Rapid polymerization of actin filament barbed ends generates protrusive forces at the cell edge, leading to cell migration. Two important regulators of free barbed ends, cofilin and Arp2/3, have been shown to work in synergy (net effect greater than additive). To explore this synergy, we model the dynamics of F-actin at the leading edge, motivated by data from EGF-stimulated mammary carcinoma cells. We study how synergy depends on the localized rates and relative timing of cofilin and Arp2/3 activation at the cell edge. The model incorporates diffusion of cofilin, membrane protrusion, F-actin capping, aging, and severing by cofilin and branch nucleation by Arp2/3 (but not G-actin recycling). In a well-mixed system, cofilin and Arp2/3 can each generate a large pulse of barbed ends on their own, but have little synergy; high synergy occurs only at low activation rates, when few barbed ends are produced.
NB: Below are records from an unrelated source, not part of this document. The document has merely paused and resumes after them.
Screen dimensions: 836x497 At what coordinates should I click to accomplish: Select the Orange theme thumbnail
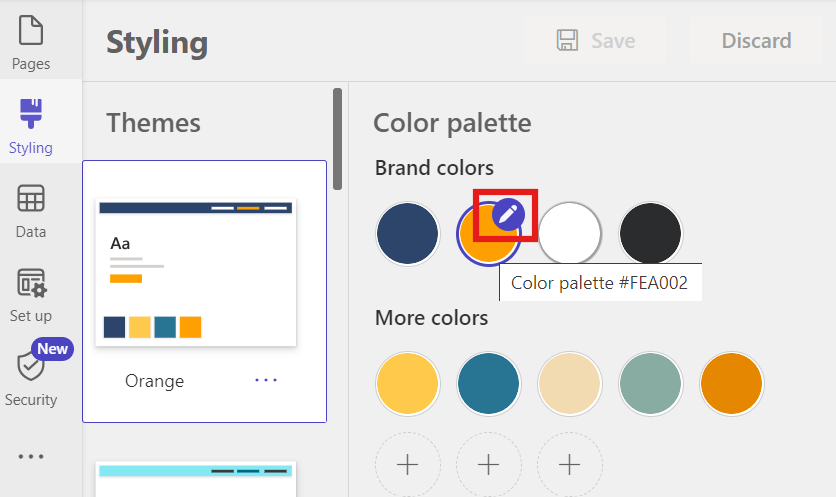pyautogui.click(x=196, y=272)
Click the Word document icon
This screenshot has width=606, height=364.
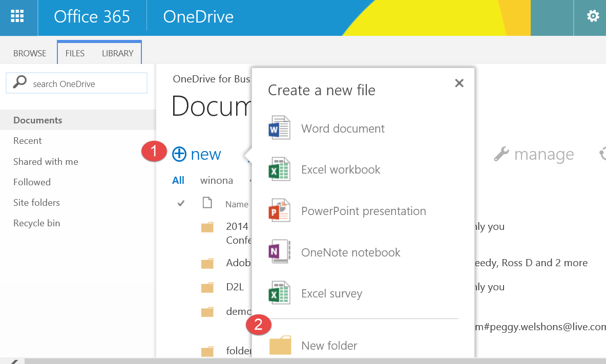279,128
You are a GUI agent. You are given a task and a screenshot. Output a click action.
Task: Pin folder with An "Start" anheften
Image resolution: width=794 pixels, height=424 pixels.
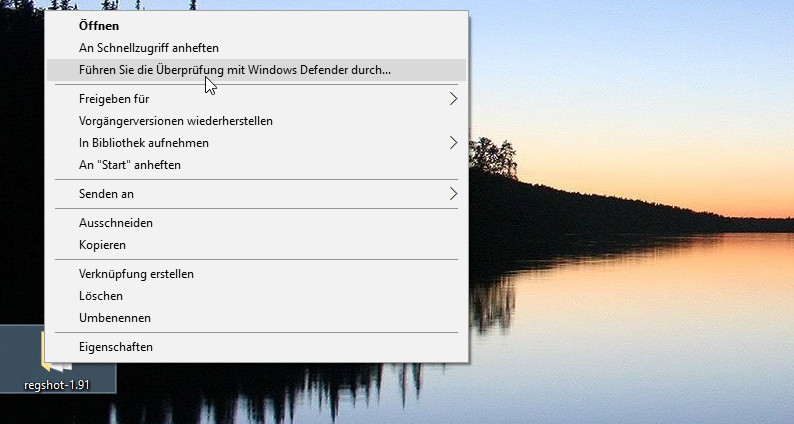pos(257,165)
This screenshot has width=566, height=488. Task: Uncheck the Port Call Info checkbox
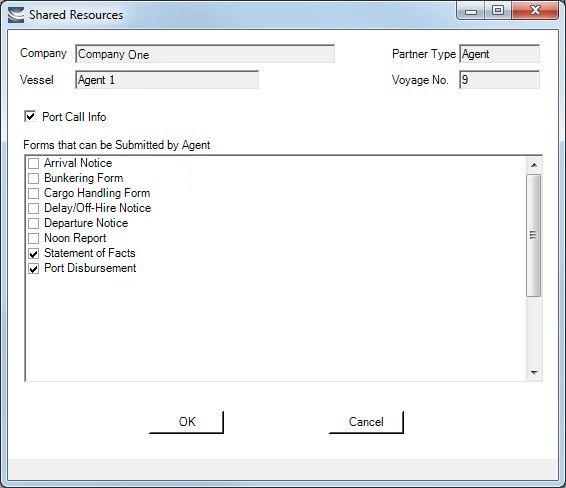tap(30, 117)
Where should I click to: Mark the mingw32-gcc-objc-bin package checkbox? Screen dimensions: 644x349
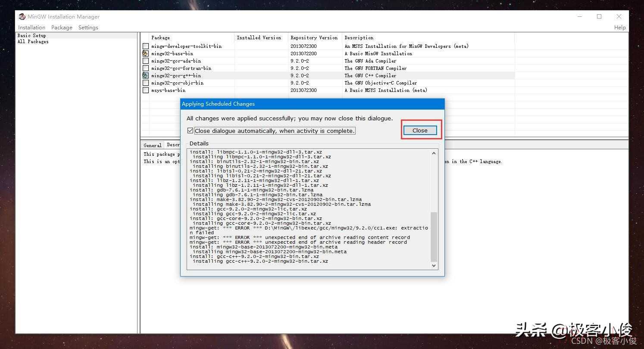point(145,83)
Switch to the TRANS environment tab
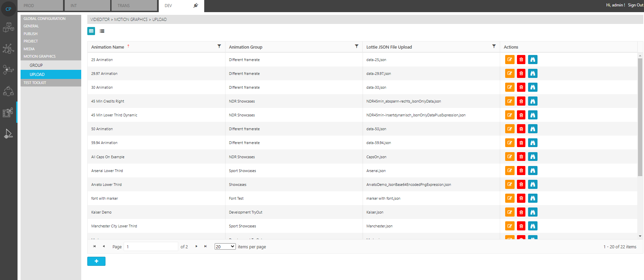 [x=134, y=6]
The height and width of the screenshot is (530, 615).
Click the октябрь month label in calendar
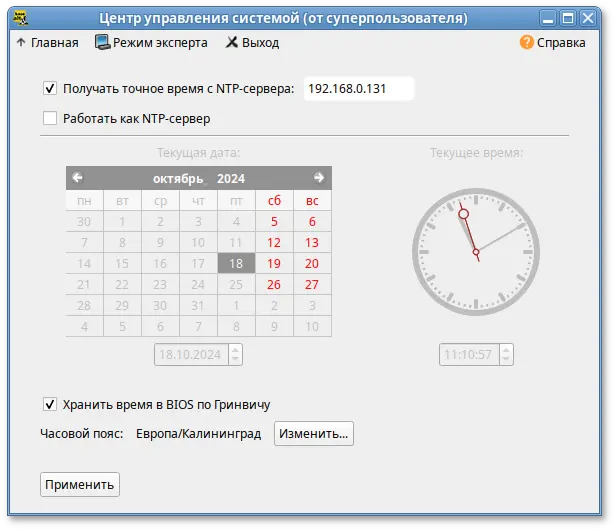[x=177, y=178]
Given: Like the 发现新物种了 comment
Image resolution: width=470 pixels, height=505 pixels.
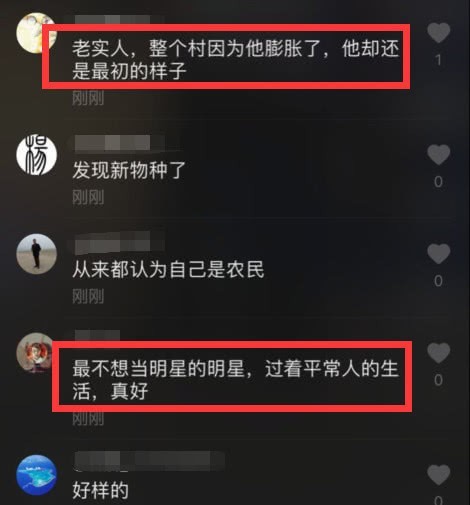Looking at the screenshot, I should (438, 155).
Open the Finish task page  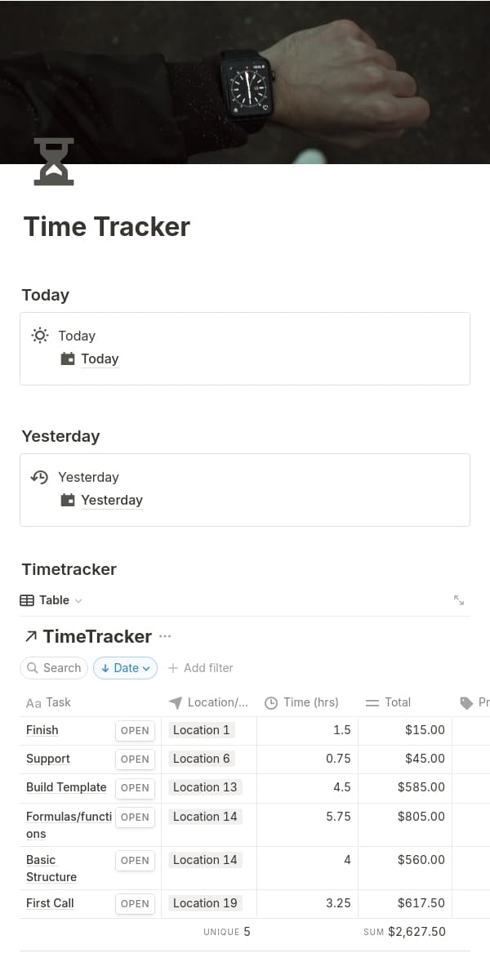[x=42, y=730]
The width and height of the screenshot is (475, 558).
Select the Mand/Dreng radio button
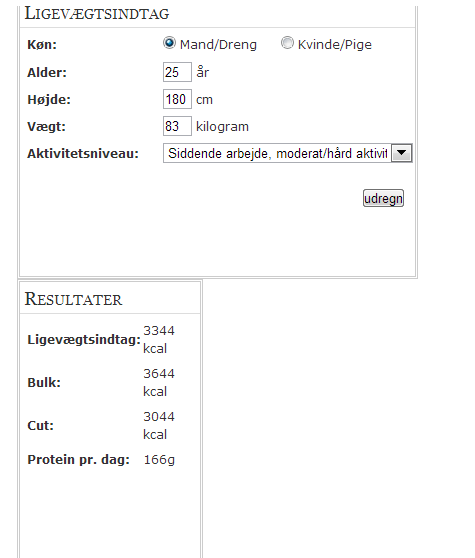tap(169, 43)
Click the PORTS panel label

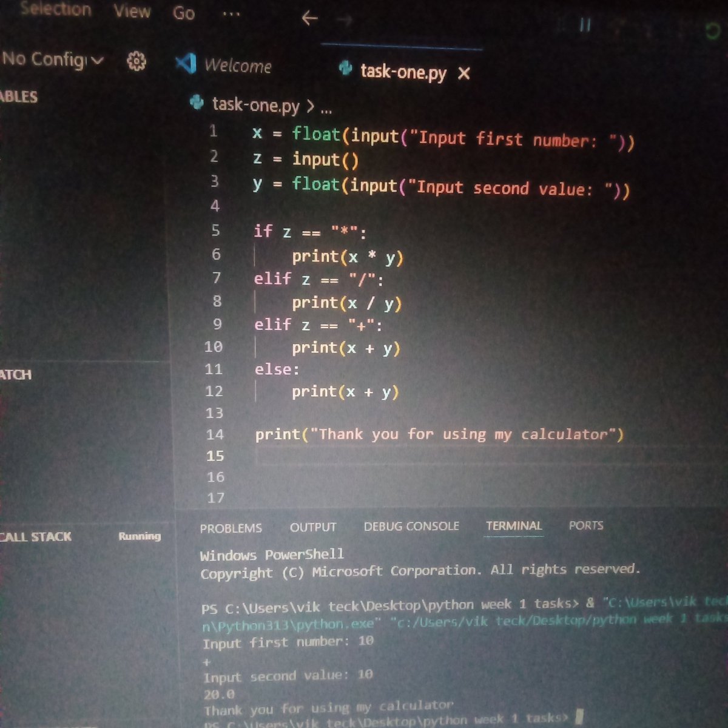[x=586, y=526]
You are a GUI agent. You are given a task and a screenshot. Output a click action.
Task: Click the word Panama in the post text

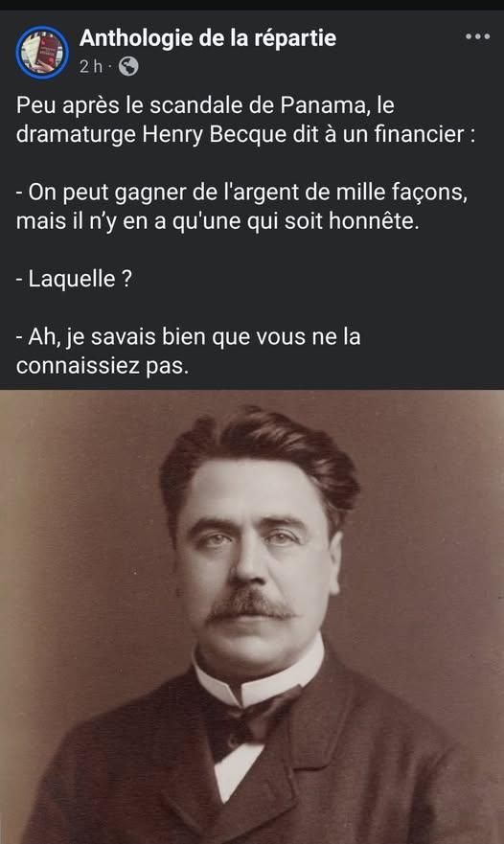(x=325, y=105)
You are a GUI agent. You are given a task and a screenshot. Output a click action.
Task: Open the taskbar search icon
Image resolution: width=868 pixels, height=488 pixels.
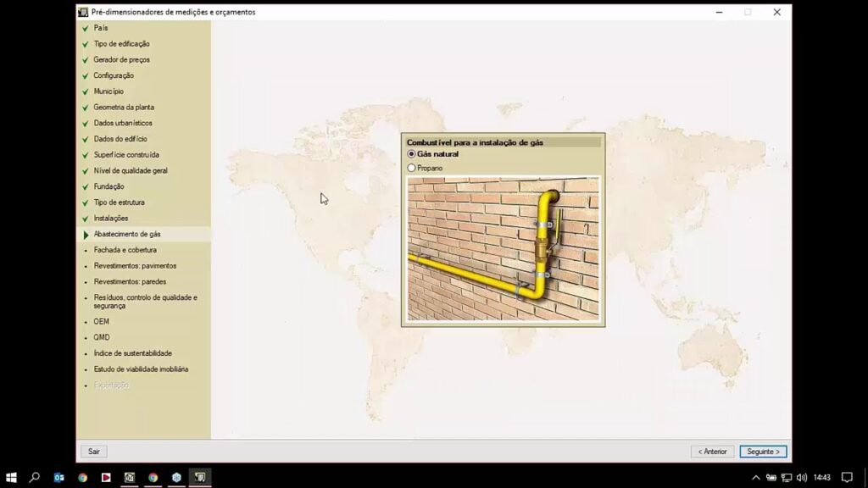(35, 477)
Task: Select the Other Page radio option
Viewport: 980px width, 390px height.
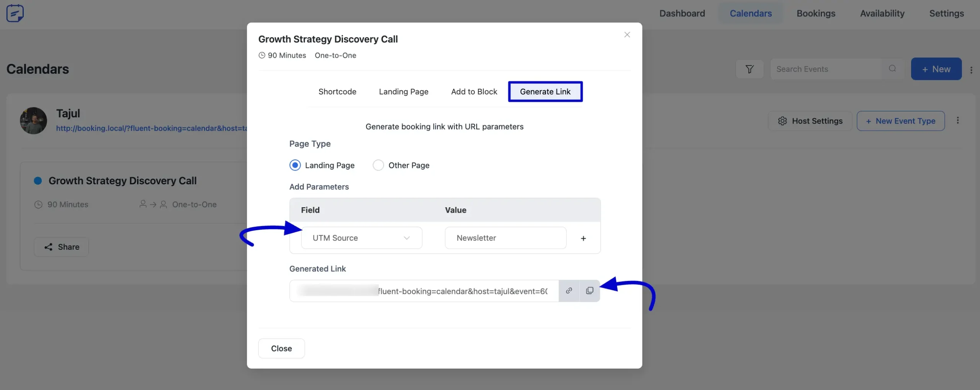Action: [x=378, y=166]
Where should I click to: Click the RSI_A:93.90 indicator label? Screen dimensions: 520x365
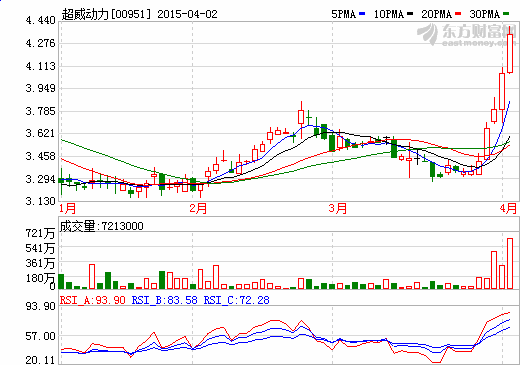pyautogui.click(x=93, y=300)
In the full spatially distributed model, both synergy and barbed-end production are significant over a range of activation rates. Furthermore, barbed-end production is greatest when Arp2/3 activation is delayed relative to cofilin. Our model supports a direct role for cofilin-mediated actin polymerization in stimulated cell migration, including chemotaxis and cancer invasion.